Data taken from a collection
+++
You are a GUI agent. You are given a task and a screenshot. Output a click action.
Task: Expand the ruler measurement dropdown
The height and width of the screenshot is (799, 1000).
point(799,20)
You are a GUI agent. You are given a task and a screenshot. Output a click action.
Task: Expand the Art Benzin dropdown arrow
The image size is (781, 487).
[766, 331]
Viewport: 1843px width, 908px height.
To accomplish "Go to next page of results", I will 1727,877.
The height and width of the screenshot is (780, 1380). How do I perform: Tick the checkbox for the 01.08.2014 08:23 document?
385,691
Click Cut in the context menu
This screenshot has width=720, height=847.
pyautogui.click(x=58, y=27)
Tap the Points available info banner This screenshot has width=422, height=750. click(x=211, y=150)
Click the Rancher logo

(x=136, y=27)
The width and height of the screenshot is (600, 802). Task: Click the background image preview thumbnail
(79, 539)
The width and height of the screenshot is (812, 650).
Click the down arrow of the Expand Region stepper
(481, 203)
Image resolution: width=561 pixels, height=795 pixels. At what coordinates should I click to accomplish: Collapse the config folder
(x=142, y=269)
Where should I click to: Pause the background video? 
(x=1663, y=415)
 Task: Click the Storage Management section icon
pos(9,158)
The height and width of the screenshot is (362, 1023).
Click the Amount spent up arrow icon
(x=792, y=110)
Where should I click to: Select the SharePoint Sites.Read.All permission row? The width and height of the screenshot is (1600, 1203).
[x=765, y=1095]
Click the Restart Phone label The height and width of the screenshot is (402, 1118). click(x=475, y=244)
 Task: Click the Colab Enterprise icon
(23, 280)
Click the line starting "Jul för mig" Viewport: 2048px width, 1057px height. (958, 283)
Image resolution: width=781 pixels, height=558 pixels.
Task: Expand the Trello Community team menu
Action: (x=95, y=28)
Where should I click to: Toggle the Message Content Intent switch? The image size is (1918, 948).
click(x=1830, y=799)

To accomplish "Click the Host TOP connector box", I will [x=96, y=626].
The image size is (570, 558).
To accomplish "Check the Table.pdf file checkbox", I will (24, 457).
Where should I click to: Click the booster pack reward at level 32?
+++
_Task brief_
Copy the items above word for word, from the first line through the line containing "pyautogui.click(x=58, y=27)".

_Solved problem_
You are a GUI agent. You are given a task and a screenshot. Output a click action.
Task: Expand the ruler measurement dropdown
The height and width of the screenshot is (799, 1000).
point(799,20)
You are a GUI agent. You are given a task and a screenshot. Output a click action.
Task: Expand the Art Benzin dropdown arrow
The image size is (781, 487).
[766, 331]
Viewport: 1843px width, 908px height.
To accomplish "Go to next page of results", I will 1727,877.
The height and width of the screenshot is (780, 1380). How do I perform: Tick the checkbox for the 01.08.2014 08:23 document?
385,691
Click Cut in the context menu
This screenshot has width=720, height=847.
pyautogui.click(x=58, y=27)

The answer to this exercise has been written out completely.